> [Task material]:
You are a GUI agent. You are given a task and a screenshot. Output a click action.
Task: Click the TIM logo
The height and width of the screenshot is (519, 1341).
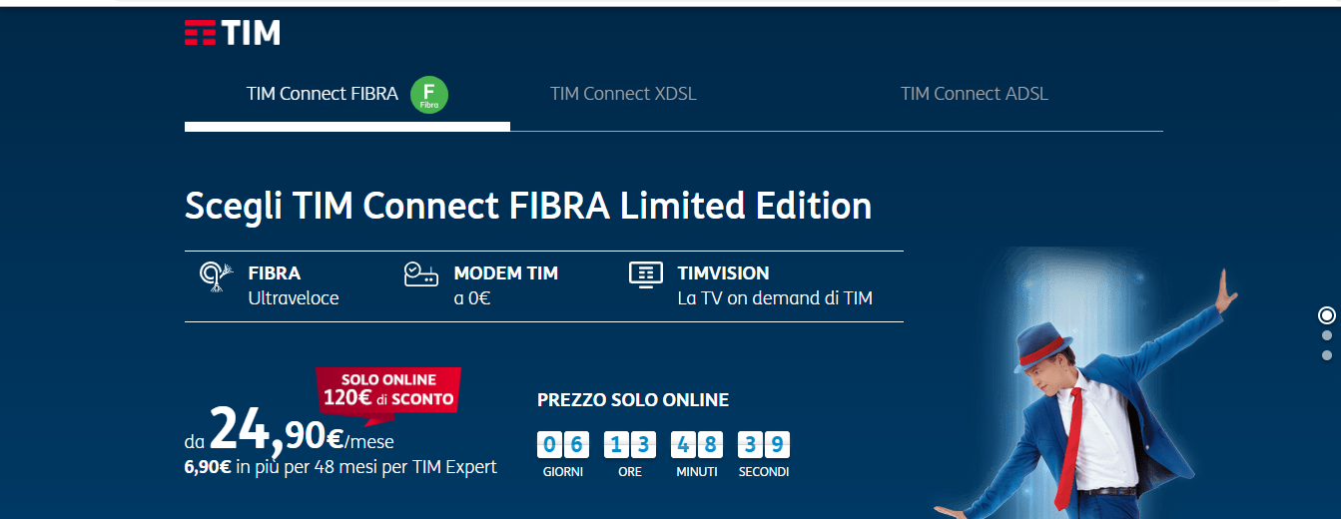tap(233, 33)
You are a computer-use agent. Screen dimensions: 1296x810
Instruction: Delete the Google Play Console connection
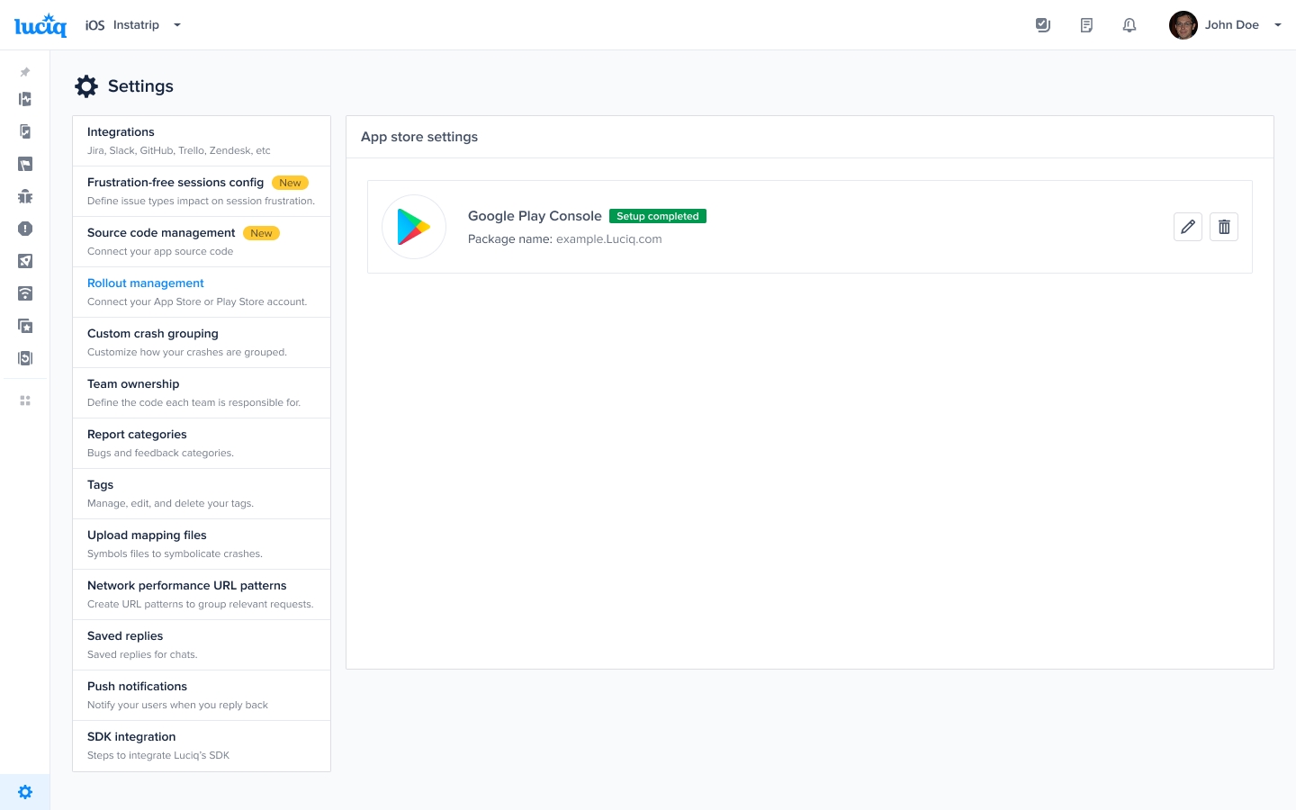pyautogui.click(x=1224, y=227)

> [Instructions for the task]: Return the lines of the listing without alteration, starting at the line that contains "You are a computer-use" and ending at the final line of the listing. Omit the pictures from your answer.

> [Answer to this exercise]:
You are a computer-use agent. Screen dimensions: 1296x810
Instruction: Delete the Google Play Console connection
pyautogui.click(x=1224, y=227)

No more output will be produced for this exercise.